**ACTIVITY:** In the news report on NHS stop smoking services, how many people set a smoking quit date through those services from April 2015 to March 2016?

------ DOCUMENT EXCERPT

Fewer people are quitting smoking, say NHS stop smoking servicesBMJ 2016; 354 doi: https://doi.org/10.1136/bmj.i4598 (Published 22 August 2016) Cite this as: BMJ 2016;354:i4598
The numbers of people setting a date to quit smoking or who successfully quit have fallen for the fourth consecutive year, figures from NHS “stop smoking services” in England have shown.1
A total of 382 500 people set a smoking quit date through these NHS services from April 2015 to March 2016. This is 15% lower than the figures reported the previous year by the services, which provide a range of resources in the local community to help people stop smoking, and 37% lower than 10 years ago.
The number of people reporting that they had successfully stopped smoking through the NHS services also fell, down 15% from the year before to 195 170. But the success rate among people attempting to quit smoking remained similar at 51% and increased in older people.

------------
------ INFORMATION SUPPLIED

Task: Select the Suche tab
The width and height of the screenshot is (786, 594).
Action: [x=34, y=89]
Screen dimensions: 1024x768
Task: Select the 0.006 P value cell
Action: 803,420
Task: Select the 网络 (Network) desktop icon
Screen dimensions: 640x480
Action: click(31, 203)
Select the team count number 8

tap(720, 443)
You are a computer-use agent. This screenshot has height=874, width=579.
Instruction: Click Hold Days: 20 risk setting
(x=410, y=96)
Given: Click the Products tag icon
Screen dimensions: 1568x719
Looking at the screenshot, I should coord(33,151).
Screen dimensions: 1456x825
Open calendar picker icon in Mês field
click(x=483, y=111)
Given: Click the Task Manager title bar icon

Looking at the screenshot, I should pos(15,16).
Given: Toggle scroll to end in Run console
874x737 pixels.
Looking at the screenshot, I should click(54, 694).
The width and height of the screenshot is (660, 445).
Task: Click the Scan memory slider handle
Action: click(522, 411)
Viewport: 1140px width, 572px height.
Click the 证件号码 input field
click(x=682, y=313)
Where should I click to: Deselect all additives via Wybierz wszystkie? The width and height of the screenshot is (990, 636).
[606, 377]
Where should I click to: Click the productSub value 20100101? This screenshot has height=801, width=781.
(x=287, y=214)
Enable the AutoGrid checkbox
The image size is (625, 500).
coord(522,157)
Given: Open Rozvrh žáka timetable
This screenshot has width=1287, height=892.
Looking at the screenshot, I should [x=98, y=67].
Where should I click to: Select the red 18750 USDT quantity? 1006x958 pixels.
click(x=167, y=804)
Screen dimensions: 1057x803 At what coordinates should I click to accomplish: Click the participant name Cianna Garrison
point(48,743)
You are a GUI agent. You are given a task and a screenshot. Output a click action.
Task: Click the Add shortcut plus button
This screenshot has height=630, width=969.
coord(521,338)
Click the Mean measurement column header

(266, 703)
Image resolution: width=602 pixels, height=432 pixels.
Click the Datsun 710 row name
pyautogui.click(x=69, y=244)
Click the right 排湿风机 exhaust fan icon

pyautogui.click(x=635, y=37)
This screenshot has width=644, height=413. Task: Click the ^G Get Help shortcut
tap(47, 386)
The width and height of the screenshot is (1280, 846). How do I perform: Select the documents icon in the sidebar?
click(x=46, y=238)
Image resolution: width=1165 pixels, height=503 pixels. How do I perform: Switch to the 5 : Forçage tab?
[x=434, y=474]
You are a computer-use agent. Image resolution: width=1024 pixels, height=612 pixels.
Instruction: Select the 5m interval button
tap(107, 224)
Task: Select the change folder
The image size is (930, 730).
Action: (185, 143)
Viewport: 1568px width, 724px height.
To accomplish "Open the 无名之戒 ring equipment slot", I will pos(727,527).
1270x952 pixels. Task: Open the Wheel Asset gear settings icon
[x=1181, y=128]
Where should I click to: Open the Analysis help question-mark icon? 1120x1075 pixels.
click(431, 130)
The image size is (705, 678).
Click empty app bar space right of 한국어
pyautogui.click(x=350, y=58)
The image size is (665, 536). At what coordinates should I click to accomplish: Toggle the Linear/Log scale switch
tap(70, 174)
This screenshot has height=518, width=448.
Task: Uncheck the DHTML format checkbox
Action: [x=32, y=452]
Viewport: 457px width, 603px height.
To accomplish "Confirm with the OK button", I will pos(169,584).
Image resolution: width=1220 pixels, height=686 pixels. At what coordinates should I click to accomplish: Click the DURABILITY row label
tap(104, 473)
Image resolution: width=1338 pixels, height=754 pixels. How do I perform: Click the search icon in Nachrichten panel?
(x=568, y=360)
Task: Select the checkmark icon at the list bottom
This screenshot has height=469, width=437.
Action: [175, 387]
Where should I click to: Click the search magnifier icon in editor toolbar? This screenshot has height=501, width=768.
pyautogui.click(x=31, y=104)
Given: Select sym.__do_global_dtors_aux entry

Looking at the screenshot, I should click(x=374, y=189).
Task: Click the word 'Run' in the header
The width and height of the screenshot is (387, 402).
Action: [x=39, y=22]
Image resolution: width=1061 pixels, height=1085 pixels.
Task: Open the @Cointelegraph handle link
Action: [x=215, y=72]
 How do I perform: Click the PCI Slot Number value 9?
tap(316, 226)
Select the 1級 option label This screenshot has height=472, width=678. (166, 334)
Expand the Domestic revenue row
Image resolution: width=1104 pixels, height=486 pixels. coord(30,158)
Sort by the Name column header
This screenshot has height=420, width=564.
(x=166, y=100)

------------

**RESULT OF THE TASK:** 382 500 people.